Une lettre de la Private Secondary School Authority (PSSA), adressée aux managers des collèges privés payants pour leur faire prendre connaissance de la nouvelle politique régissant le paiement des grants pour cette catégorie d’établissements, a suscité l’indignation des responsables concernés. Contestant principalement le premier critère de la New Policy for Payment of Grants to Fee-Paying Private Secondary Schools, établie par la PSSA, l’association des recteurs et managers des collèges privés payants s’est tournée vers le Premier ministre, Navin Ramgoolam, pour que ce dernier intervienne en sa faveur. L’association estime que le critère relatif à la population estudiantine porte préjudice aux collèges de ses membres, favorisant par la même occasion la Doha Secondary School. En effet, la PSSA exige que les sept collèges (dont la Doha Secondary School) qui lui ont fait une demande de subvention disposent d’un « student population which is at least thrice the normal threshold, i.e. 450 in mainstream and 75 in the prevocational stream ».

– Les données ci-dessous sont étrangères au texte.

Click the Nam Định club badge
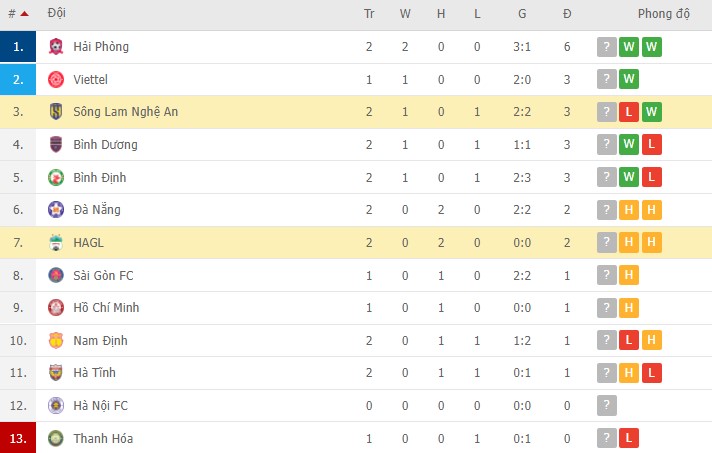Image resolution: width=712 pixels, height=453 pixels. [x=56, y=340]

En prenant connaissance de cette nouvelle politique, le 6 mai dernier, les collèges ont décidé de réagir. Hassam Sakibe Coowar, recteur du Mauricia Institute et coordonnateur de l’association, estime que la PSSA a pris trop de temps avant de communiquer les critères imposées aux collèges. Car entre-temps, selon lui, la Doha Secondary School a recruté de nombreux élèves et augmenté de manière considérable sa population estudiantine pour l’année courante. « The clause which adds « and 75 in the prevocational stream » is either baffling or hampering. Legally speaking, it is irrelevant and redundant to us because no fee-paying school is eligible for grants to run prevocational stream », écrit l’association. Celle-ci explique aussi pourquoi la Doha Secondary School a été « strongly favoured amongst the fee-paying secondary schools ».
L’association rappelle également que c’est pendant la campagne pour les élections municipales de décembre dernier que le collège Doha avait obtenu l’assurance qu’il allait être subventionné. À la suite de cette promesse, les parents d’élèves ont été informés par la direction de l’établissement que celui-ci serait gratuit à partir de janvier 2013. « Meanwhile after Manager’s announcement that Doha Academy will be free, its admissions in all classes have increased considerably (from 120 in Form I to reach 450). About 100 students left Dar-Ul-Maarif, Eau-Coulée, others left Islamic Secular Institute to move to Doha Academy. Consequently we consider that there is « vice de procedure » where only one fee-paying school has been illegally favoured. Cabinet decision has ultimately been made on 31 January 2013 where criteria have been elaborated on New Policy for payments of grants.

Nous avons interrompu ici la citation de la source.